[Pixel coordinate grounding data]
* * * *
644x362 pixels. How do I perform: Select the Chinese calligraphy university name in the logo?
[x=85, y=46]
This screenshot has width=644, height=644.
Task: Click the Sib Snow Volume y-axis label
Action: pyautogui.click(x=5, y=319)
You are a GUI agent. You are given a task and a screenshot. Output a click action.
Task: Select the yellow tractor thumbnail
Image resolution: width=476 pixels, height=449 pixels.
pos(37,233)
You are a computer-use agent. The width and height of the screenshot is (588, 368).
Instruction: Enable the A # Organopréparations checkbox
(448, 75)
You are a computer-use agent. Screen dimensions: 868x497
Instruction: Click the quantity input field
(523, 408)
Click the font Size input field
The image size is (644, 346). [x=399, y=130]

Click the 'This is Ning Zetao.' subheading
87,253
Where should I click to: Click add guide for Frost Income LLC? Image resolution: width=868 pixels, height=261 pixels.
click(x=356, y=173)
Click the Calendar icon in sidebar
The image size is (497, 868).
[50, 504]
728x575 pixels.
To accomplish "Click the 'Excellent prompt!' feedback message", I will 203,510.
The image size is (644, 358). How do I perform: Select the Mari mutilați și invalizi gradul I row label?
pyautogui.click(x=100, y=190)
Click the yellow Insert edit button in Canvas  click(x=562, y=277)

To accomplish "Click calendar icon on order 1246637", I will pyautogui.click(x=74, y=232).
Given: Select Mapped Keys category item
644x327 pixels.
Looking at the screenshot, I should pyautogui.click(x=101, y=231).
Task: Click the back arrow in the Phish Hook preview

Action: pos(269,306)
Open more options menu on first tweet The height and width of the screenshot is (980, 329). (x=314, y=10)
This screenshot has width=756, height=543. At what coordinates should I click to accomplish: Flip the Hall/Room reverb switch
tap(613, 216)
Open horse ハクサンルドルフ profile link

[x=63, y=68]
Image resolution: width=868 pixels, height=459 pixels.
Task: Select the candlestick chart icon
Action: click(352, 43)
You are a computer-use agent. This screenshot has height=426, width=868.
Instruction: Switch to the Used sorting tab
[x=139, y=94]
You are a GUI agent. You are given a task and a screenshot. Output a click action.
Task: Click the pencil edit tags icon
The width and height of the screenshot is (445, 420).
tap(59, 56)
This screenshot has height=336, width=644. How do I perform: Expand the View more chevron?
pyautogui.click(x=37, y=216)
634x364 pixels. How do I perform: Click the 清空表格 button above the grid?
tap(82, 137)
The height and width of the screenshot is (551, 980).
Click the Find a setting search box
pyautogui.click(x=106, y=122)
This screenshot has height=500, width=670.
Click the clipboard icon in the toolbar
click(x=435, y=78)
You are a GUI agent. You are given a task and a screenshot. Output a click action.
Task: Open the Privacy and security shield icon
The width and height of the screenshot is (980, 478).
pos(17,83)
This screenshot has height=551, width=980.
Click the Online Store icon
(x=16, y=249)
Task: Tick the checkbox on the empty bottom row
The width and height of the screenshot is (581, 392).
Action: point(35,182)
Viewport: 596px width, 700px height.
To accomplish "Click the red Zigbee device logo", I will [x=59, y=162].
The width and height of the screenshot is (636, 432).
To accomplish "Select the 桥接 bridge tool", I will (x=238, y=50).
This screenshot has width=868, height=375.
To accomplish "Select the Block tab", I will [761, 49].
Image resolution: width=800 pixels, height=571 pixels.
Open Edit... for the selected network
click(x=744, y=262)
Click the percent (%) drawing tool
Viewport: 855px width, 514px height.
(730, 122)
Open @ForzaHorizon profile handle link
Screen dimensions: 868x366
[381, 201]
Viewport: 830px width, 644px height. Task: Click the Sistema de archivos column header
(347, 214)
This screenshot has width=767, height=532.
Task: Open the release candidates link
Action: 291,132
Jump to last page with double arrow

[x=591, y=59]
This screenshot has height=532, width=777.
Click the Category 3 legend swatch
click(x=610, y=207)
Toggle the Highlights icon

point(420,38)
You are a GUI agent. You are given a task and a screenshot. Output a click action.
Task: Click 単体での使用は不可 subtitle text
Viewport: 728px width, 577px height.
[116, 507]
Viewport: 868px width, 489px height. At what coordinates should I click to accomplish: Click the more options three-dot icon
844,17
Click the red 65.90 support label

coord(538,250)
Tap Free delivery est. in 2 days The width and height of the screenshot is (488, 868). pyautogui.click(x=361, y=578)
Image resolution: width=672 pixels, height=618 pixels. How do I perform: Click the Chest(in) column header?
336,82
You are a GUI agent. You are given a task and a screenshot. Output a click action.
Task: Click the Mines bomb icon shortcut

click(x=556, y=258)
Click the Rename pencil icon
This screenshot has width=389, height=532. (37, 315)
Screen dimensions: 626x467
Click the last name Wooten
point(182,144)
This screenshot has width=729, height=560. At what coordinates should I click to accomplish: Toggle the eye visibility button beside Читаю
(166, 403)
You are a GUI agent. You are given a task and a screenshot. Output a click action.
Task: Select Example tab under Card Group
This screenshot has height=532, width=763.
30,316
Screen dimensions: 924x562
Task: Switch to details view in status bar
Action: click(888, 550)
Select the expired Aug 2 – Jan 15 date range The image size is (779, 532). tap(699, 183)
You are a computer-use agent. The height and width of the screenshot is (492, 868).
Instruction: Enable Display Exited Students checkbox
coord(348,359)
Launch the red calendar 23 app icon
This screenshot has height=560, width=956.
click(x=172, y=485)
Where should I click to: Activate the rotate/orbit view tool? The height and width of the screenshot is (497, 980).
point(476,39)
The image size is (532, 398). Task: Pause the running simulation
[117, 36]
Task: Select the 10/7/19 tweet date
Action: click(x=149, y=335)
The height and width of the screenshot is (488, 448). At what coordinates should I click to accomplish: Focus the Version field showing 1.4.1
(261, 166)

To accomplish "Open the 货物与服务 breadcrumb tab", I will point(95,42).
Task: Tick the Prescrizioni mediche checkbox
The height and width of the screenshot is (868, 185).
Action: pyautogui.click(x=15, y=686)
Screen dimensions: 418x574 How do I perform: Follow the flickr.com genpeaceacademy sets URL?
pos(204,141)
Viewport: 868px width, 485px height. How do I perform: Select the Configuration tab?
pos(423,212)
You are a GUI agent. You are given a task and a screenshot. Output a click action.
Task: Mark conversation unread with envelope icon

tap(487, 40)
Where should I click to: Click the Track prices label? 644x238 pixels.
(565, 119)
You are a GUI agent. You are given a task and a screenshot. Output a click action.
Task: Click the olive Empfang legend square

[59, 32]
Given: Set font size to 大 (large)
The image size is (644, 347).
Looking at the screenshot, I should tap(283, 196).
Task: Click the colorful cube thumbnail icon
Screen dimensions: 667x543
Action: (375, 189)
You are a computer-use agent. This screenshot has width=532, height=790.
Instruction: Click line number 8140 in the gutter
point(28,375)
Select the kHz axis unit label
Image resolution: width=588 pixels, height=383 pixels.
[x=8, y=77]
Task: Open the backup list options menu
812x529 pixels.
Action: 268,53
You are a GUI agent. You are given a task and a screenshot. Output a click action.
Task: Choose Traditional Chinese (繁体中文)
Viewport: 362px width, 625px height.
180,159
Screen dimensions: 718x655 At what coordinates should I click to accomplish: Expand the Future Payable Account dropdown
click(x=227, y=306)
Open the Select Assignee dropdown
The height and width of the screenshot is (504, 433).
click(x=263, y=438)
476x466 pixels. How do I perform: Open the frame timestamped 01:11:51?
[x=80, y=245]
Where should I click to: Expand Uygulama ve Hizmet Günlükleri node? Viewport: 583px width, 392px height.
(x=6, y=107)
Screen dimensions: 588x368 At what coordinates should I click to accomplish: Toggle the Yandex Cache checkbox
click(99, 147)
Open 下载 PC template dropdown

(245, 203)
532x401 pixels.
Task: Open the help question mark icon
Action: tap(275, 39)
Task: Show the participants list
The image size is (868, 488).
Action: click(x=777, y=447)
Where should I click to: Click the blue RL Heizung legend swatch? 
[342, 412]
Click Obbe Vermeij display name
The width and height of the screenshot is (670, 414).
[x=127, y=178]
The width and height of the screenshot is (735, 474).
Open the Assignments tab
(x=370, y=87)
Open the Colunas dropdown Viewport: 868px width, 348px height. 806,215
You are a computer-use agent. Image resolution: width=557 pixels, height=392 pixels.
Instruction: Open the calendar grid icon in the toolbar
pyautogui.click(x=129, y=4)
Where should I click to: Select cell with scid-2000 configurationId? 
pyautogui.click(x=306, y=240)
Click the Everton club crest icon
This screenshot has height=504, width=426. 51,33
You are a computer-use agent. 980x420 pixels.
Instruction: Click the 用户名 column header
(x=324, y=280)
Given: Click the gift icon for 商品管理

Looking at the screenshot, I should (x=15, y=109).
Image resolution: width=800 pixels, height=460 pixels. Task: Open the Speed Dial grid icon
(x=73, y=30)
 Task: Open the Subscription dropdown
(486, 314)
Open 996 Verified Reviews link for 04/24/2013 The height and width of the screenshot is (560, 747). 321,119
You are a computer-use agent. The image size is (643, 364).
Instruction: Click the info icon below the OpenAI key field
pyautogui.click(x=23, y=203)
* * * *
Find every line in the records that contains the word "yellow"; copy those lines.

TASK OUTPUT:
Task: Select the yellow tractor thumbnail
Click the yellow Insert edit button in Canvas  click(x=562, y=277)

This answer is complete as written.